Navigating transition to civilian life. Approximately 200,000 Service members leave the military each year and must reorient their lives, including employment, relationships, finances, and housing. Existing research shows that navigating the military transition can be burdensome and confusing for Veterans, their families, and their supporters. (Read more)

  • Project: Prototyping integrated transition planning support for Service members. The project aims to prototype a new digital solution that provides customized and integrated information for Service members on service transition elements (e.g., education/skills, employment/career, family/community, finance, health, and housing), which is individualized based on potential career pathways, service tenure, and service separation date.

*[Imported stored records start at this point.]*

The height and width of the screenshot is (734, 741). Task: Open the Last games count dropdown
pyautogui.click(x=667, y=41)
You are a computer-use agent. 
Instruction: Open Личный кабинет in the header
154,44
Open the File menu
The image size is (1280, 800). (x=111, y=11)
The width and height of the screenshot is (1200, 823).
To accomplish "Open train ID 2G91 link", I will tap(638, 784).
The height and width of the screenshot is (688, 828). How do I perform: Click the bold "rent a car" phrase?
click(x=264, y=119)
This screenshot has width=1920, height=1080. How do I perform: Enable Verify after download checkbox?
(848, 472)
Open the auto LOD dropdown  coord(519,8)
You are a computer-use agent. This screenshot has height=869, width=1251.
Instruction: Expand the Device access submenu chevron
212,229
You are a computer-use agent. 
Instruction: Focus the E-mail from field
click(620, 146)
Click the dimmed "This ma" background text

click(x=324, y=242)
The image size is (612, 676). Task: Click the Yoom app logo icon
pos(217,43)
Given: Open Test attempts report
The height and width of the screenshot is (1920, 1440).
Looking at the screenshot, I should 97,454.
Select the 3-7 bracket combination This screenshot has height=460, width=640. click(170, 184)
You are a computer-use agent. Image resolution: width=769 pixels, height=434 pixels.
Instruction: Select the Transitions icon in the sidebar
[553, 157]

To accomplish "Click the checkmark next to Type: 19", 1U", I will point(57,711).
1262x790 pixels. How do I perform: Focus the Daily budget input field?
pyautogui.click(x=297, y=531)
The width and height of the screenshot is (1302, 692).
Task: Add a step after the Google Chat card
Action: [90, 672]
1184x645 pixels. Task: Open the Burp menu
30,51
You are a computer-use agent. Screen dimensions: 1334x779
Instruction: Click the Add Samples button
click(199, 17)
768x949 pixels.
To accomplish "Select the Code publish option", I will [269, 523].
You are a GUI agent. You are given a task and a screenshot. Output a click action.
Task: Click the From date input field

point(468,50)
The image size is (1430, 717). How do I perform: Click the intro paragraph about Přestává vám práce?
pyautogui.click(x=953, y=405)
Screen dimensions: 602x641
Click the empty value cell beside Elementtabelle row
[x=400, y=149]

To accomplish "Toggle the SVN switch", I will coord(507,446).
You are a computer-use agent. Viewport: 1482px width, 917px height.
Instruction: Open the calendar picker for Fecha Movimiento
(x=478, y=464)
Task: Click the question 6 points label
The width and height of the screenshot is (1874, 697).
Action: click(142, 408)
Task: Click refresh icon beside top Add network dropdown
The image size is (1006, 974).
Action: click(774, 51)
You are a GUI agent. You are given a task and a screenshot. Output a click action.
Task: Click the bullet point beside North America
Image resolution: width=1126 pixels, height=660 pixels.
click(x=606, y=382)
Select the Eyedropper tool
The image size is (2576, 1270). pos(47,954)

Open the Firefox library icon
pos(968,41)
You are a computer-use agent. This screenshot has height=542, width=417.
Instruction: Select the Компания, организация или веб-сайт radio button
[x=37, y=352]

Approaching retirement. Millions of Americans depend on Federal programs like Social Security and Medicare in retirement. Regardless of income, education level, and race, navigating retirement decisions and Medicare enrollment processes can be time-consuming, confusing, and complex for new enrollees. (Read more)

  • Project: Increasing access to decision-making support for older adults. The project will include a community stakeholder-centered design process to build and test an information and outreach model to help people make informed retirement and healthcare decisions through connections to trusted community-based resources.

In his first year in office, President Biden signed an Executive Order directing a whole-of-government effort to design and deliver an equitable, effective, and accountable Government that delivers results for all Americans. Since December 2021, more than 17 Federal agencies have taken actions to deliver customer experiences that are more simple, seamless, and secure, including releasing a VA Health and Benefits mobile app with over 1 million downloads, creating and expanding self-service options for taxpayers, launching a redesign of SSA.gov, and more. The nine Life Experience projects announced today are building on that foundation and ongoing commitment to deliver benefits, services, and programs to Americans when it matters most, while rebuilding Americans’ trust in their government.